-- START OF Listed records --
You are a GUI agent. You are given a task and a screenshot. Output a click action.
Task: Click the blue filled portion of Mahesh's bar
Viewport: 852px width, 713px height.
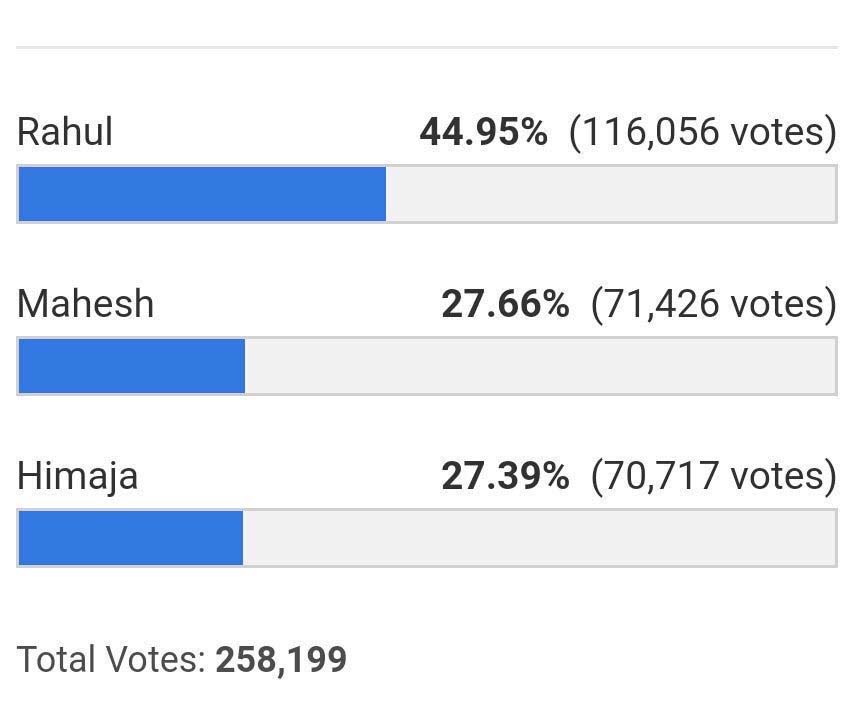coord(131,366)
-- END OF Listed records --
-- START OF Listed records --
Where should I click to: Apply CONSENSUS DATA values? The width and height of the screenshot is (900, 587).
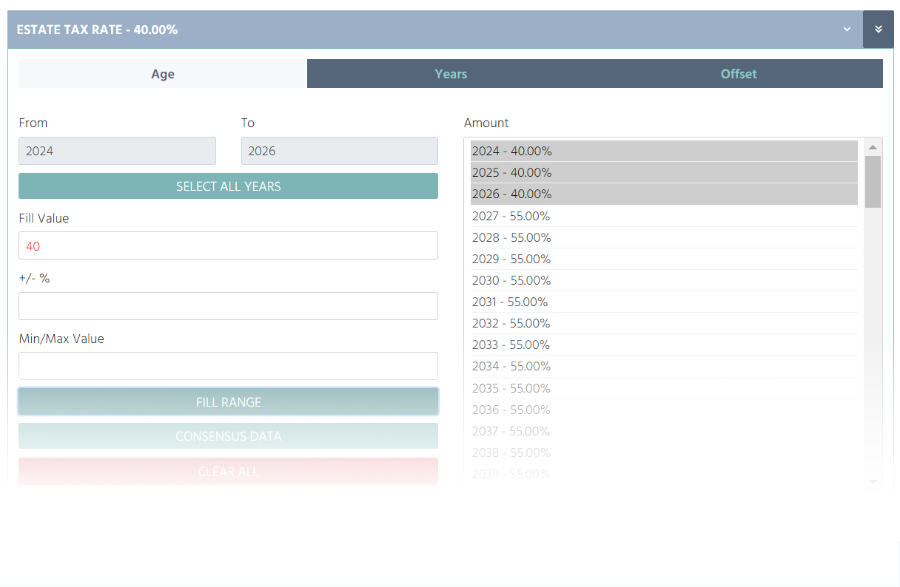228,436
-- END OF Listed records --
▶ [Exercise description]: Begin at the line that has "You are a GUI" and stop after the one that has "coord(131,366)". Rewrite those lines with "blue filled portion" changed to "orange filled portion", keep everything else the same, and omit the pictures.

▶ [Problem solution]:
You are a GUI agent. You are given a task and a screenshot. Output a click action.
Task: Click the orange filled portion of Mahesh's bar
Viewport: 852px width, 713px height.
coord(131,366)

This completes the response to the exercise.